One or two questions have been indirectly put to the Executive official. Dr Wilson, I do not know whether you want to make any comment or whether you want to leave that until the final round-up session with the minister.
Certain points would be best dealt with in the final discussion with ministers. Nevertheless, I confirm that ministers have recently said that a response to the consultation on the modernisation of NHS dental services will be produced very shortly.
We have covered many of the issues that I had expected would arise when we dealt with sections 12 to 14. As a result, instead of going through the whole process again, I ask whether anyone has any further comments on these sections, which deal with various changes to the provision of dental services.

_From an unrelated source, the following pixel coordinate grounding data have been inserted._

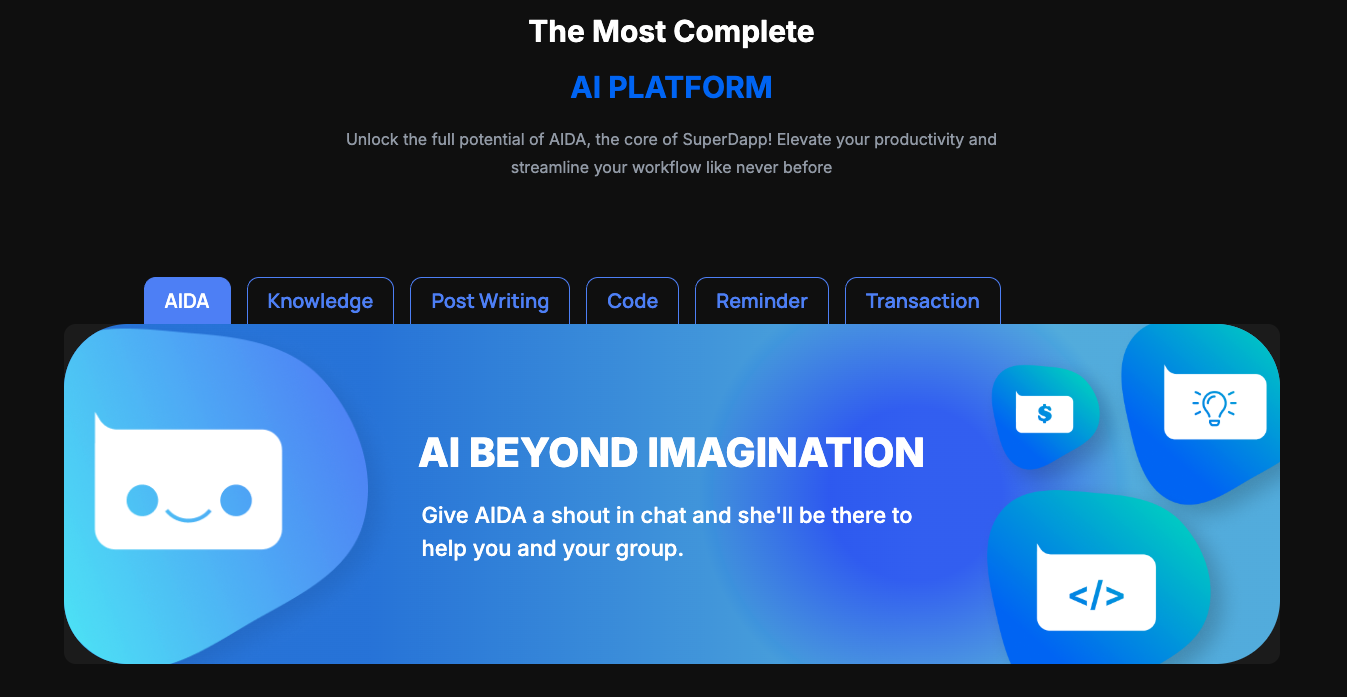Click the blue AI PLATFORM heading
This screenshot has width=1347, height=697.
point(672,87)
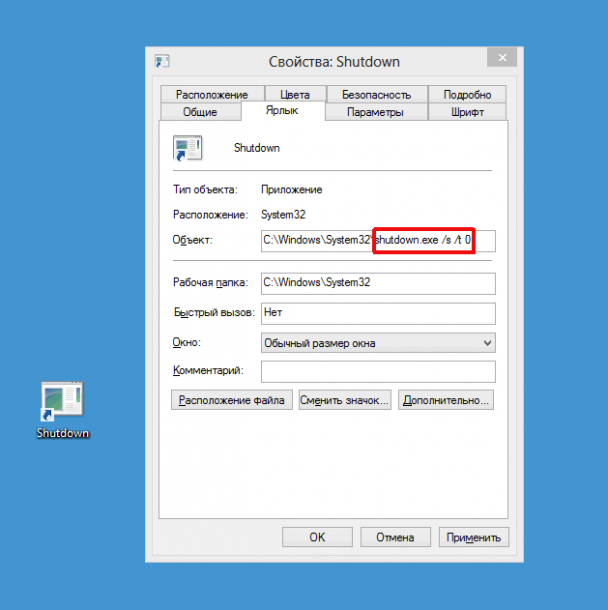Select the Подробно tab
The width and height of the screenshot is (608, 610).
[x=467, y=95]
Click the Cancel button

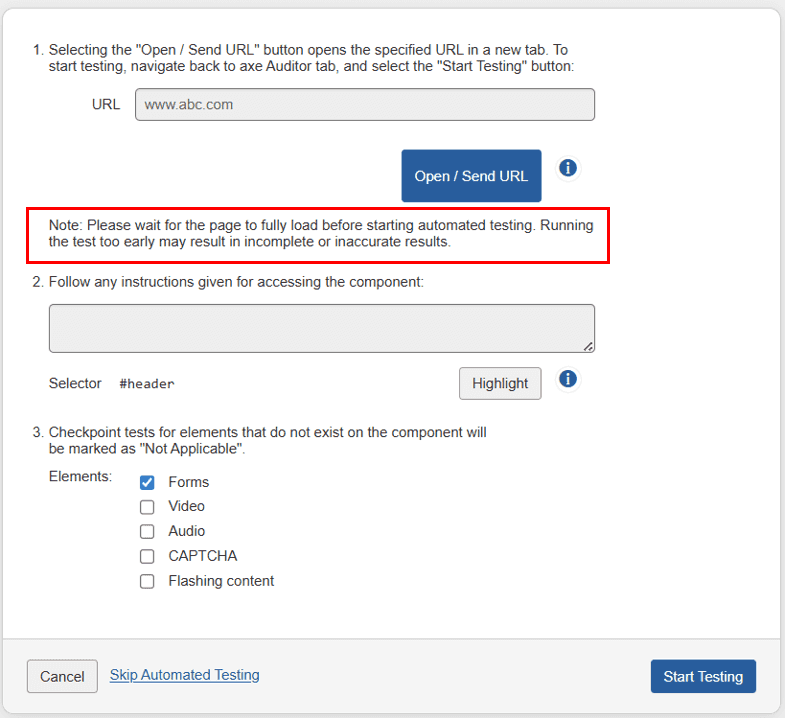pyautogui.click(x=62, y=677)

At the moment, parents are responsible for their children until they leave school. However, the number of people leaving school is huge. If, as one of the witnesses has said, those people had their dental assessment just after they left school and before they entered adulthood, dentists would be able to carry out more preventive work instead of having to deal with people who wait until much later in adulthood to visit them with problems that have arisen much earlier. The bill could target specific age groups. For example, university freshers weeks provide wonderful opportunities for examining young people's oral health before they set out on a career pathway.
Do the health board representatives want to comment on sections 12 to 14?
No.
So you simply stand by your previous comments on targeting.
We welcome the assistance and support that health boards will be able to give dentists. For example, in our study on access to primary care services, dentists were the least physically accessible. Indeed, 75 per cent of the dentists whom we reviewed were located up a flight of steps. The dental profession will have to address a whole raft of legislation. This particular provision will lead to a reasonable public investment in more accessible services. We are also in favour of co-locating services, but we think that the bill represents a significant start.
We welcome the removal of the link between patient charges and payments to dentists. As a result of the proposed legislation, a greater percentage of practices' income will not be derived from patient charges. We also welcome some direct reimbursement for premises, equipment, materials and so on.
I support the concept of flexibility for boards. Within NHS Highland, we have already enjoyed an element of flexibility in contracting with general dental practitioners to provide emergency dental services, which has been beneficial for patients in that they have been able to access care locally. Some flexibility at board level will be an important catalyst for change in service delivery.
I was not going to say anything, because I agree with all that, but the co-management schemes that section 14 allows and the flexibility to have personal dental services, community dental services and GDS working together with salaried GPs are important. Our experience in Glasgow with sedation services and services for the elderly is that such flexibility is beneficial in targeting particular groups.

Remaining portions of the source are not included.